The black driver, who worked on the Uber platform from 2016 until April 2021, has filed an employment tribunal claim alleging his account was illegally deactivated when facial-verification software used to log drivers on to the ride-hailing app decided he was not who he said he was.
The Independent Workers’ Union of Great Britain (IWGB), which is backing the action, claimed at least 35 other drivers had had their registration with Uber terminated as a result of alleged mistakes with the software since the start of the pandemic. It is calling for Uber to scrap the “racist algorithm” and reinstate terminated drivers.
Uber said it “strongly refutes the completely unfounded claims” and that it was “committed to fighting racism and being a champion for equality – both inside and outside our company”. The firm said the checks were “designed to protect the safety and security of everyone who uses the app by ensuring the correct driver is using their account”. Drivers can choose human verification of their picture, and when technology is chosen “there is always a minimum of two human expert reviews prior to any decision to remove a driver”, she said.

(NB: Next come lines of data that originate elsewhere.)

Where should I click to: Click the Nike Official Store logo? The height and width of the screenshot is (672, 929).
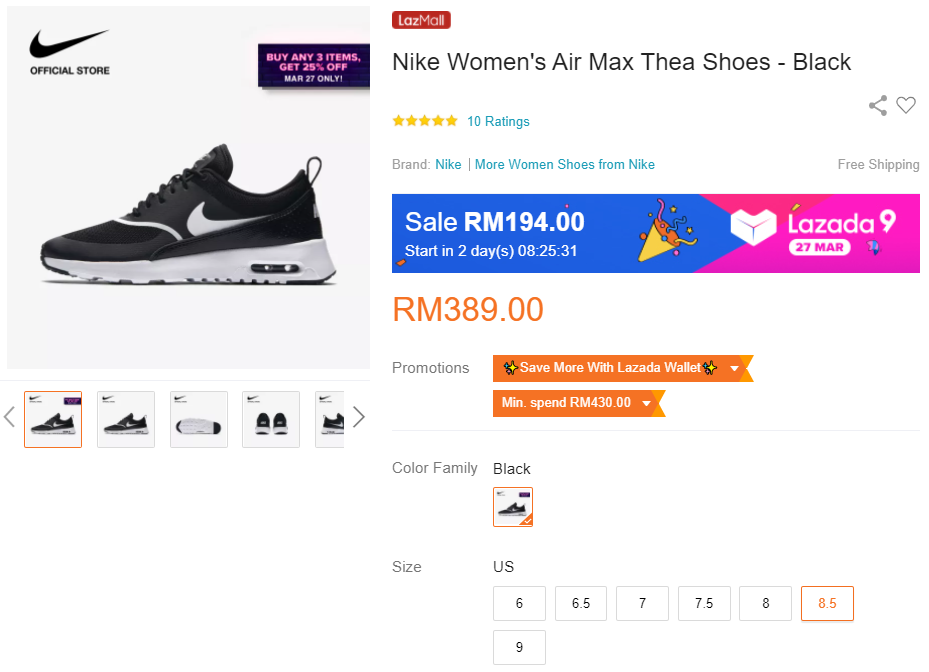pos(69,52)
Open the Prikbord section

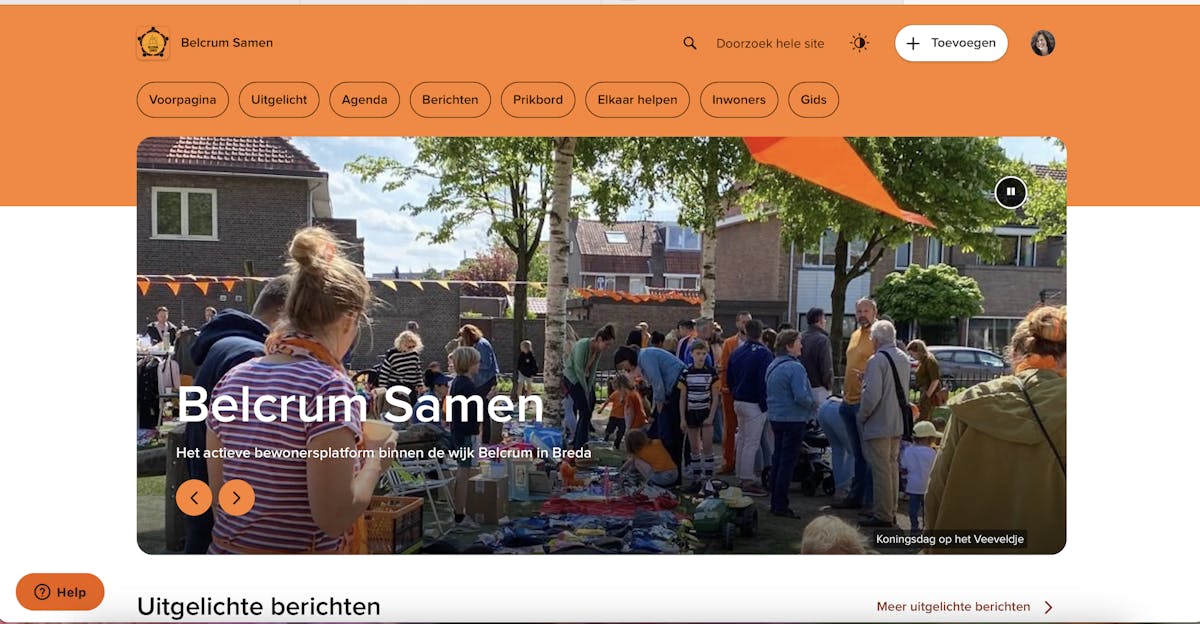pyautogui.click(x=538, y=100)
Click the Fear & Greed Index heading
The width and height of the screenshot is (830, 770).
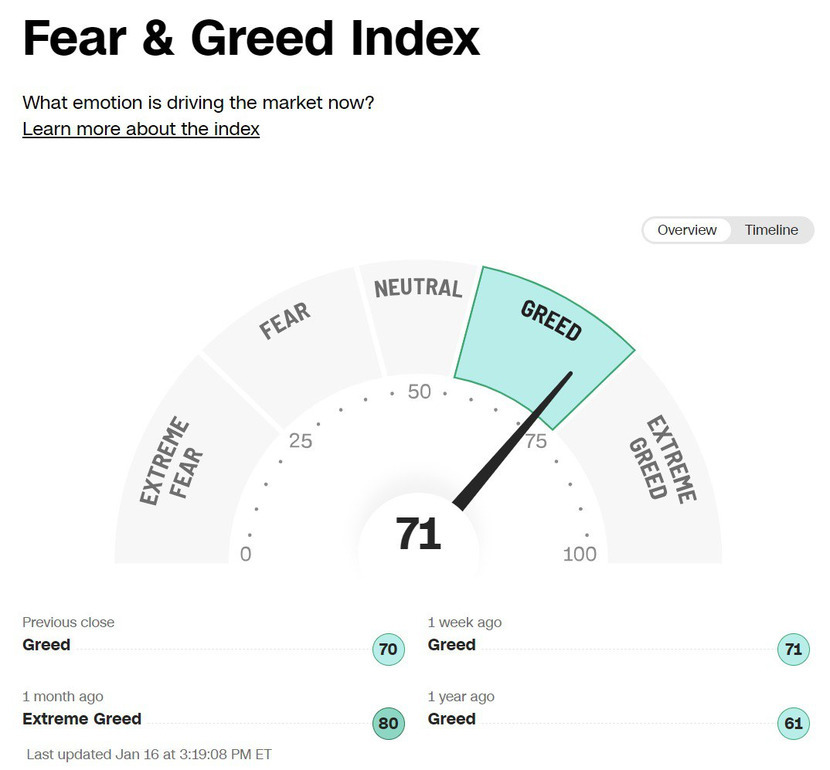(x=251, y=40)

Uber has used the software since April 2020. In 2019 Microsoft, which makes the software, conceded facial recognition software did not work as well for people of colour and could fail to recognise them.
Studies of several facial recognition software packages have shown that error rates when recognising people with darker skin have been higher than among lighter-skinned people, although Microsoft and others have been improving performance. Uber said its software did not rely on scanning large numbers of faces, which had been blamed for introducing error. Rather it verified an already uploaded picture of the driver against their freshly submitted selfie.
In London, nine out of 10 private hire drivers are black or black British, Asian or Asian British, or of mixed race, according to a recent survey by TfL.
“Uber’s continued use of a facial recognition algorithm that is ineffective on people of colour is discriminatory,” said Henry Chango Lopez, general secretary of the IWGB. “Hundreds of drivers and couriers who served through the pandemic have lost their jobs without any due process or evidence of wrongdoing.”
A Nigerian driver who worked on the Uber Eats platform in Manchester until he was locked out in March after several failed attempts using the facial verification software, said his family had faced “serious suffering” as a result.
Abiodun Ogunyemi, a married father of three, said he had run up debts so large he could not afford his son’s bus fare to get to school. He says the photo on Uber’s records did not feature the longer hair or beard he currently has, but he has a distinctive scar over one eye and the rest of his face is visible. “I feel the algorithm is discriminatory to people of colour,” he said. “I know about five black people the same thing has happened to.”
Uber said anyone removed from the platform could appeal against the decision, with an additional human review.
On 10 April the driver in the test case, who asked not be named, tried to log on for work by submitting a photo through the app, but received a message from Uber saying he had failed to verify his identity and he was locked out of the system for 24 hours. He submitted a second photo after that period, which did not work either.
According to his claim, four days later his account was deactivated and he was sent a message stating: “Our team conducted a thorough investigation and the decision to end the partnership has been made on a permanent basis. The matter is not subject to further review.”
His case is also being backed by the Black Lives Matter organisation which said: “The gig economy, which already creates immense precarity for Black key workers, is now further exacerbated by this software.”
Microsoft declined to comment on an ongoing legal case.